▸ EXERCISE:
From the stored dataset items below, extract verbatim the lines running from the very first one through the line containing "pos(326,1069)", with both ends included.
**** EXTRACTED INFORMATION
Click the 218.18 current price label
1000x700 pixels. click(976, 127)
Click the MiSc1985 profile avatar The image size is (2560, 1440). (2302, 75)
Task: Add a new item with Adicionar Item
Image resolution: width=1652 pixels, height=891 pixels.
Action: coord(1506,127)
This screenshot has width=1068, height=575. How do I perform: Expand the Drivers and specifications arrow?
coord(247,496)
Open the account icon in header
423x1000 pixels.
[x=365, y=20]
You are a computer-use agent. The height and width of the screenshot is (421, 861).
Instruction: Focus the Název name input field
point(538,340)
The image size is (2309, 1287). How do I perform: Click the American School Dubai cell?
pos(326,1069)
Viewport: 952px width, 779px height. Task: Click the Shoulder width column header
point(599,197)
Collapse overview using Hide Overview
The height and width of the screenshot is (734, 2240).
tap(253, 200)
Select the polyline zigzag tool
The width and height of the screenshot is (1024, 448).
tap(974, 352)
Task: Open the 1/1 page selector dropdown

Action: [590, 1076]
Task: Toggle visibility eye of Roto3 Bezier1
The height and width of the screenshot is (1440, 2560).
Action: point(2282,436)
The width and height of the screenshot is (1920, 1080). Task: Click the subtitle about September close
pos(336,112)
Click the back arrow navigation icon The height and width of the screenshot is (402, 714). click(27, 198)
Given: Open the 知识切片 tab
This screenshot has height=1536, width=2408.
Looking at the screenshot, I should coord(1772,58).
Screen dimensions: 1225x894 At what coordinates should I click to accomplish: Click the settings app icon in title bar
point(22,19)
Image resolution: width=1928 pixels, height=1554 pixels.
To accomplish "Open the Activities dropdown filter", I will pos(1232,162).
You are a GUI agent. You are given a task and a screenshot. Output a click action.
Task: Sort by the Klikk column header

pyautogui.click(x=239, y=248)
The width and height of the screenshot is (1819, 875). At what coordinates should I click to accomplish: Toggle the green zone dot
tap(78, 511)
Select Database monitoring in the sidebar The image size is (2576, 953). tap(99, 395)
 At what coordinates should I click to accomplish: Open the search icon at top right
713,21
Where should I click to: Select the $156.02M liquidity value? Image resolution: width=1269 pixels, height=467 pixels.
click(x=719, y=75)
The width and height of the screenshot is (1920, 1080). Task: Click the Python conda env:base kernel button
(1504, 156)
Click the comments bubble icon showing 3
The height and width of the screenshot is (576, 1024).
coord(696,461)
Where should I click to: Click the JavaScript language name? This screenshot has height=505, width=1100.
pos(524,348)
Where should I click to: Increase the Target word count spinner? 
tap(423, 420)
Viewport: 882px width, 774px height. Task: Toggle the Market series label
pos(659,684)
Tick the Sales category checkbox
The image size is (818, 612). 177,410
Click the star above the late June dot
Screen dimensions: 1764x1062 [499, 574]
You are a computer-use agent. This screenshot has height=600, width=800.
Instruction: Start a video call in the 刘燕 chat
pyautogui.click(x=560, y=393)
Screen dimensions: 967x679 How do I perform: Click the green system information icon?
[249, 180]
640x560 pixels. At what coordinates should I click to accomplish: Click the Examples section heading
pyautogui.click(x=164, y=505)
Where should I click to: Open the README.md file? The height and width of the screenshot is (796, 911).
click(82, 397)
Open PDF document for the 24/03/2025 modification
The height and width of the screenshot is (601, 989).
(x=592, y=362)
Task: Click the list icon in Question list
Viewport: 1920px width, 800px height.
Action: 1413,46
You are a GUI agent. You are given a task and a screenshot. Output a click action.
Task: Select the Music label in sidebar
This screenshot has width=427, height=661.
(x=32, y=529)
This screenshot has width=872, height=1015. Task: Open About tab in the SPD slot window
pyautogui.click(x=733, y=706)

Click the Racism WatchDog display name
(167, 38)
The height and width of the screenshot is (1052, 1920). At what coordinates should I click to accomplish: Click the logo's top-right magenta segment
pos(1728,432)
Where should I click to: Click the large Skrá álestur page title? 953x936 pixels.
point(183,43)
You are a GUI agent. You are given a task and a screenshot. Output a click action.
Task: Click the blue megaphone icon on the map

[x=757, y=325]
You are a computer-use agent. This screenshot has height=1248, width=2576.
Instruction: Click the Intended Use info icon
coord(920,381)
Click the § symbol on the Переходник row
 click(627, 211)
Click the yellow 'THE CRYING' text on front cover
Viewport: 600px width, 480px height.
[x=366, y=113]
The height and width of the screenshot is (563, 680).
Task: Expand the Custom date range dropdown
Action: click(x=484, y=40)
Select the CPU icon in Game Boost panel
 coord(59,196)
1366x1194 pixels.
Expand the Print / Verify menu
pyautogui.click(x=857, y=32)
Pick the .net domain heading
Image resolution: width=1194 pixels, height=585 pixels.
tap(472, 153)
********
▸ RIGHT ANSWER:
Click the 218.18 current price label
1000x700 pixels. click(976, 127)
Click the MiSc1985 profile avatar The image size is (2560, 1440). (2302, 75)
Task: Add a new item with Adicionar Item
Image resolution: width=1652 pixels, height=891 pixels.
Action: coord(1506,127)
This screenshot has width=1068, height=575. How do I perform: Expand the Drivers and specifications arrow?
coord(247,496)
Open the account icon in header
423x1000 pixels.
[x=365, y=20]
You are a computer-use agent. The height and width of the screenshot is (421, 861).
Instruction: Focus the Název name input field
point(538,340)
The image size is (2309, 1287). How do I perform: Click the American School Dubai cell?
pos(326,1069)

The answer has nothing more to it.